His most important project in life was the construction of the Portuguese Versailles, the church-king complex of Mafra, 40 kilometres from Lisbon. This gigantic feat of immense proportions took thirty years to build and included a royal palace, a monastery, a cathedral, all magnificently decorated with the most expensive marble and exquisite mosaics made from the most exquisite precious stones. The only economically useful building project was the construction of an engineering masterpiece, the 18-kilometre-long Águas Livres aqueduct (its entire network of canals runs for 58 kilometres), which provided the capital with fresh water. 

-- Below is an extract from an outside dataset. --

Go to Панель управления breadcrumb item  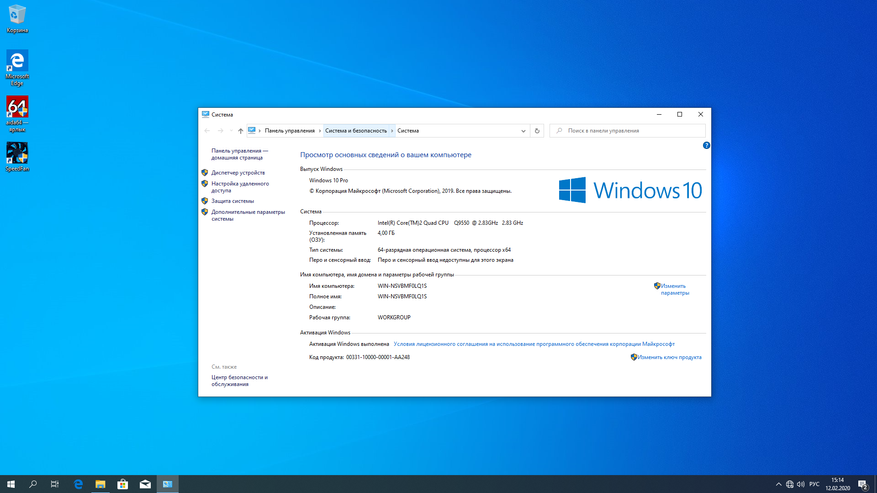pos(289,131)
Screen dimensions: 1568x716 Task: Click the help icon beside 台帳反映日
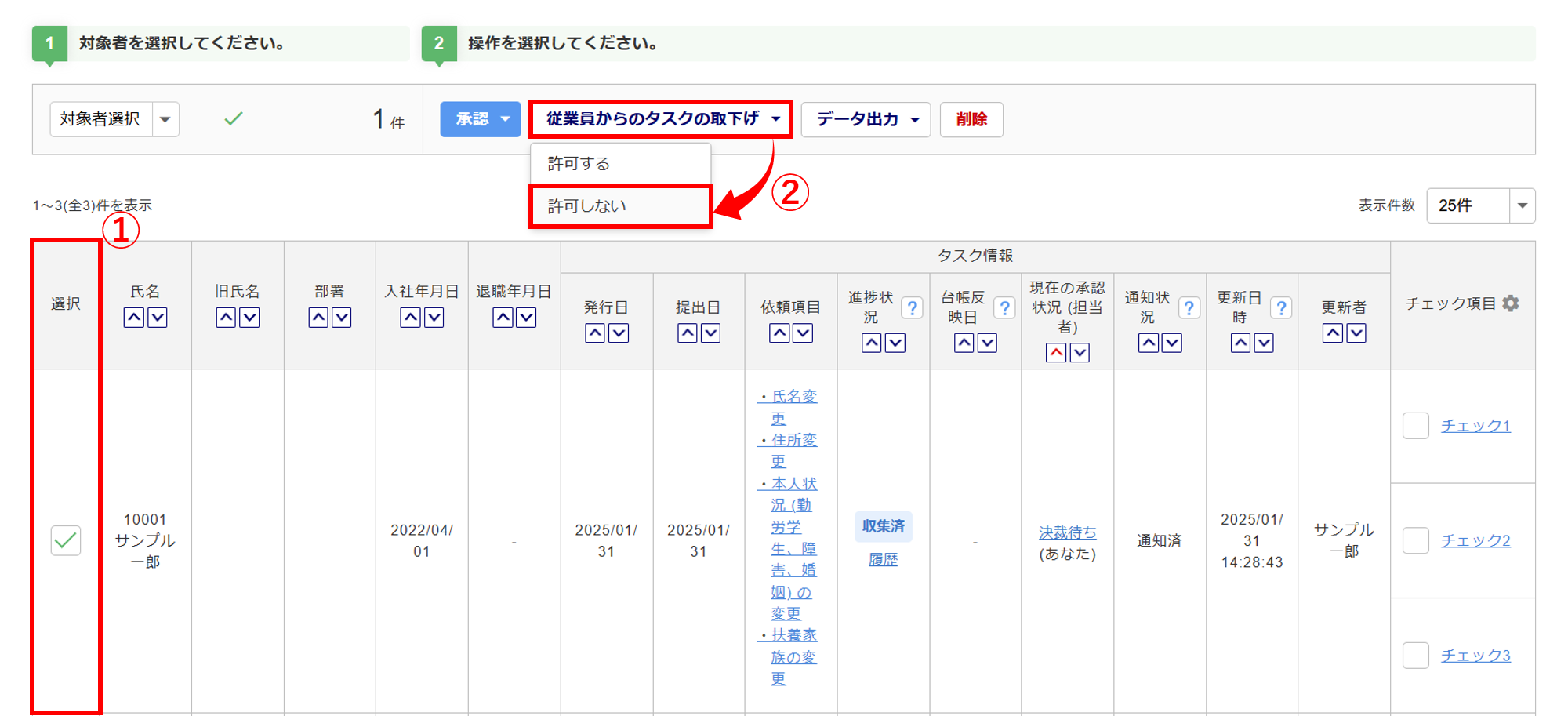point(1004,307)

At the time of Ivan V, there were at least eight hundred religious institutions in Portugal, and the Vatican granted him special privileges, although it was an open secret that many of the monasteries were in fact harems of the King’s mistresses and prostitutes. Portugal had “more priesthood than any country in the world, except perhaps Tibet”. Sixty per cent of all books were religious and only four per cent were devoted to scientific subjects. Both Portuguese universities were in the hands of Jesuits suspicious of Enlightenment ideas and intellectual curiosity. The University of Coimbra even rejected the ideas of Descartes and Newton in 1756. 

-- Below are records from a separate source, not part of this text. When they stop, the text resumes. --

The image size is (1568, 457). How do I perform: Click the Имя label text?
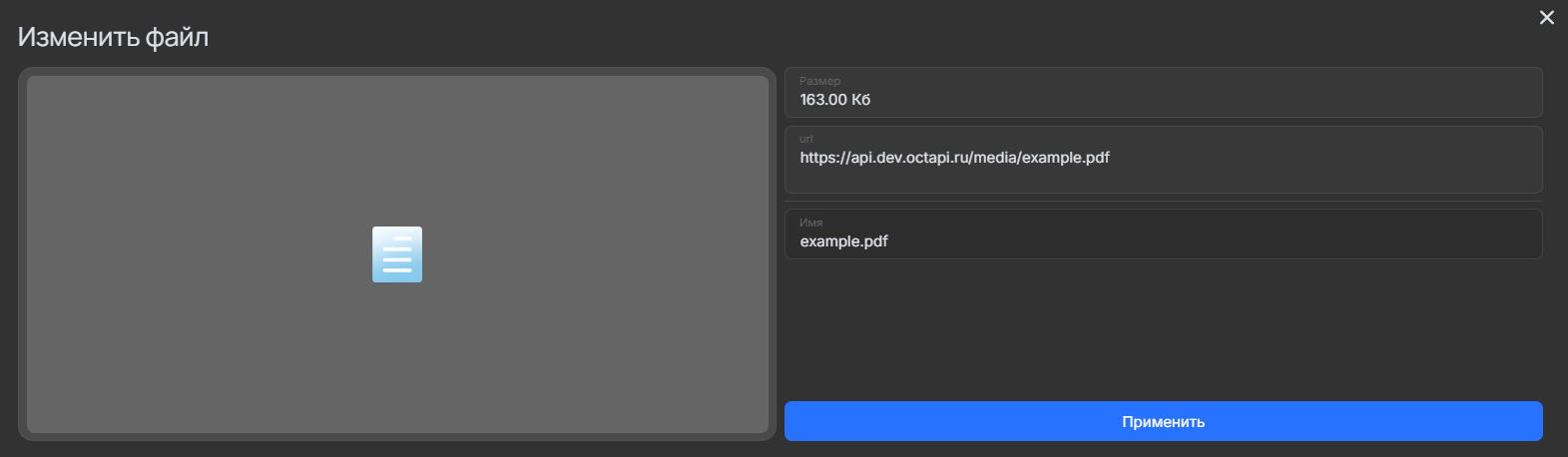pyautogui.click(x=810, y=223)
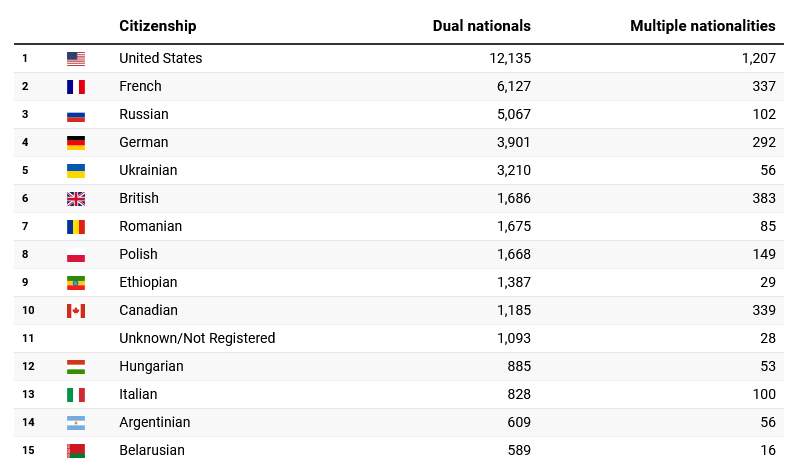The image size is (796, 465).
Task: Click the Argentinian flag icon
Action: click(76, 423)
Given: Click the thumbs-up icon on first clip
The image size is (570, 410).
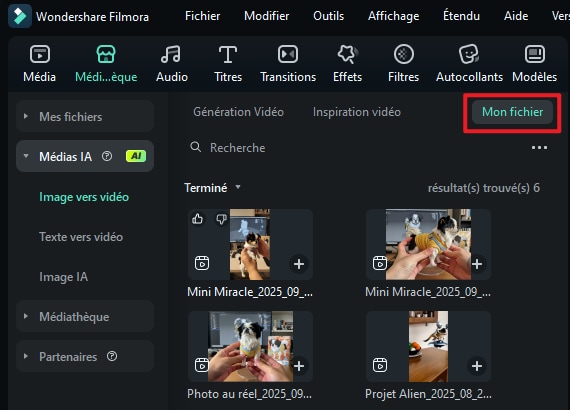Looking at the screenshot, I should pyautogui.click(x=197, y=218).
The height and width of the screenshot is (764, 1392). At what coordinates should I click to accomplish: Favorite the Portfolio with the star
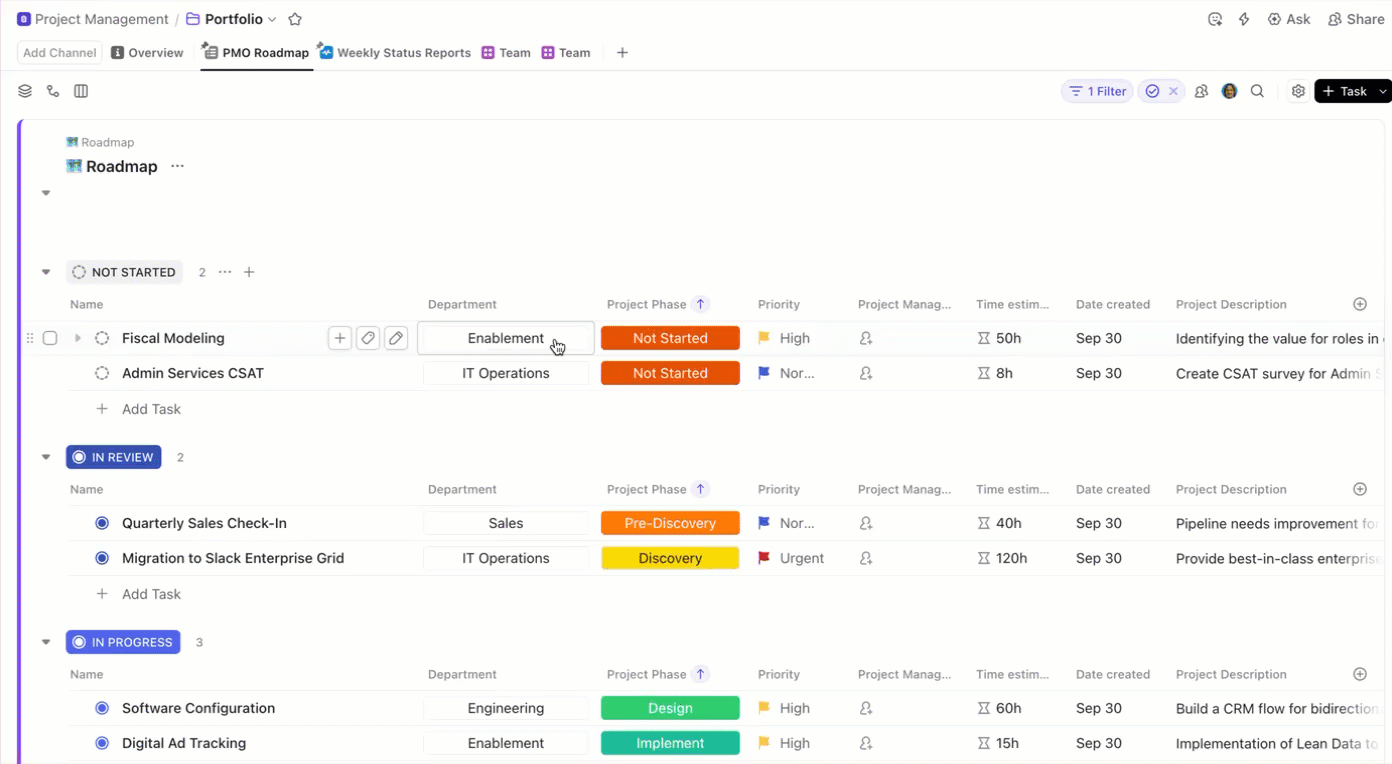295,18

Most of the students studied law and theology. Unlike in Western and Northern Europe, there were no public libraries. Other state institutions were in a state of disrepair, forts and castles were crumbling, the army was almost non-existent, and the Cortes or the Assembly had not met since 1689. 

When he died in 1750, Ivan left the country in debt. He was succeeded by his son Josip I, who, at the age of thirty-five, was inexperienced and unskilled in governing, but also rather disinterested in it. He preferred opera, hunting and fence jumping, and was happy to leave power to the able Pombal, who was in the right place at the right time.

A meteoric rise to the political summit

Sebastião José de Carvalho e Melo (1699-1782), later Count of Oeiras and from 1769 the first Marquis Pombal, known in history as Pombal, came from a low noble family. His distinguished uncle helped him to take his first steps into the world of influence and prestige. He first studied for a while at the University of Coimbra, then trained in the army, but soon showed a deep interest in history. He was later admitted to the Royal Academy of History and wrote several history books.

An extremely tall, handsome, clever and charismatic young man fell in love with the widowed niece of a count and, by marrying her, greatly improved his initial social position. He began to appear in high circles and was soon proposed to the then Prime Minister by his uncle for a prestigious ambassadorial post. This took him to London for a full seven years in 1738, and the following year his first wife died of ill health. This first political appointment was decisive not only for him and his career, but for the course of history into which he was soon to steer his country. 

He spent his time in England in a very productive and, above all, useful way.Although he never managed to learn English very well (the language of the diplomats was French), he studied the political and economic system of the British Crown in detail, with the aim of getting to the bottom of the key reasons for its world supremacy. Above all, he wanted to find out why the relationship between England and Portugal was so unequal. 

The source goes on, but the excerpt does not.